TASK ITEM: Write out each line below exactly as it appears.

ENTRIES SHOWN:
╔══
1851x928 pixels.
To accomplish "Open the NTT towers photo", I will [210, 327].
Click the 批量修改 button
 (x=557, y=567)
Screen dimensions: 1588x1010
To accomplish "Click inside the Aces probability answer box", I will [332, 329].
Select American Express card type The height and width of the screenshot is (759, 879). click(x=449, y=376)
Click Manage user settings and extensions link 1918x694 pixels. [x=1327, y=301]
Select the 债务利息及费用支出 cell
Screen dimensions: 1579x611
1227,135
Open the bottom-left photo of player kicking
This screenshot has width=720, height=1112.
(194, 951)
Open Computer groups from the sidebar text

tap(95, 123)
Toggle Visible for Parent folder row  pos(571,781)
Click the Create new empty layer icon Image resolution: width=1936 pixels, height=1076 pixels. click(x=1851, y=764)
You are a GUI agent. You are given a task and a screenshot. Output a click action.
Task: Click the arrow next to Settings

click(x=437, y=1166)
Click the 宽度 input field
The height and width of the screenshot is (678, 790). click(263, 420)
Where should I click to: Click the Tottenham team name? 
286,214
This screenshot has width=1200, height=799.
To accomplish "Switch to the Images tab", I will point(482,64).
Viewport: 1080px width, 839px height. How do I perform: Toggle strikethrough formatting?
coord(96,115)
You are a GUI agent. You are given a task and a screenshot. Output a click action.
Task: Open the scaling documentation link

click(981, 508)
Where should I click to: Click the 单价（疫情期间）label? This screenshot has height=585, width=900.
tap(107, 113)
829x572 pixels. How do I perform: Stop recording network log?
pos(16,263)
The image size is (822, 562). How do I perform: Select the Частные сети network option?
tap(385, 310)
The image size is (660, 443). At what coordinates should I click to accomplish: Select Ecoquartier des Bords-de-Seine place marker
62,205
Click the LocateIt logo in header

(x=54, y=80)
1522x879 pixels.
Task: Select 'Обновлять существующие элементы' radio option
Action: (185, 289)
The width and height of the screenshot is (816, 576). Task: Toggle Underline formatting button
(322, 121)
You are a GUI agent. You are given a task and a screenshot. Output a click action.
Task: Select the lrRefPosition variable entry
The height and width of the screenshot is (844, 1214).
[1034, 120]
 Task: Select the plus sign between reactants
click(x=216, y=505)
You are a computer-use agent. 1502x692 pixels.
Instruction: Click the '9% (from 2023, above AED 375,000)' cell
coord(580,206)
╚══
WRITTEN ANSWER:
1851x928 pixels.
To accomplish "Open the NTT towers photo", I will [210, 327].
Click the 批量修改 button
 (x=557, y=567)
Screen dimensions: 1588x1010
To accomplish "Click inside the Aces probability answer box", I will [332, 329].
Select American Express card type The height and width of the screenshot is (759, 879). click(x=449, y=376)
Click Manage user settings and extensions link 1918x694 pixels. [x=1327, y=301]
Select the 债务利息及费用支出 cell
Screen dimensions: 1579x611
1227,135
Open the bottom-left photo of player kicking
This screenshot has width=720, height=1112.
(194, 951)
Open Computer groups from the sidebar text

tap(95, 123)
Toggle Visible for Parent folder row  pos(571,781)
Click the Create new empty layer icon Image resolution: width=1936 pixels, height=1076 pixels. click(x=1851, y=764)
You are a GUI agent. You are given a task and a screenshot. Output a click action.
Task: Click the arrow next to Settings

click(x=437, y=1166)
Click the 宽度 input field
The height and width of the screenshot is (678, 790). click(263, 420)
Where should I click to: Click the Tottenham team name? 
286,214
This screenshot has width=1200, height=799.
To accomplish "Switch to the Images tab", I will point(482,64).
Viewport: 1080px width, 839px height. How do I perform: Toggle strikethrough formatting?
coord(96,115)
You are a GUI agent. You are given a task and a screenshot. Output a click action.
Task: Open the scaling documentation link

click(981, 508)
Where should I click to: Click the 单价（疫情期间）label? This screenshot has height=585, width=900.
tap(107, 113)
829x572 pixels. How do I perform: Stop recording network log?
pos(16,263)
The image size is (822, 562). How do I perform: Select the Частные сети network option?
tap(385, 310)
The image size is (660, 443). At what coordinates should I click to accomplish: Select Ecoquartier des Bords-de-Seine place marker
62,205
Click the LocateIt logo in header

(x=54, y=80)
1522x879 pixels.
Task: Select 'Обновлять существующие элементы' radio option
Action: (185, 289)
The width and height of the screenshot is (816, 576). Task: Toggle Underline formatting button
(322, 121)
You are a GUI agent. You are given a task and a screenshot. Output a click action.
Task: Select the lrRefPosition variable entry
The height and width of the screenshot is (844, 1214).
[1034, 120]
 Task: Select the plus sign between reactants
click(x=216, y=505)
You are a computer-use agent. 1502x692 pixels.
Instruction: Click the '9% (from 2023, above AED 375,000)' cell
coord(580,206)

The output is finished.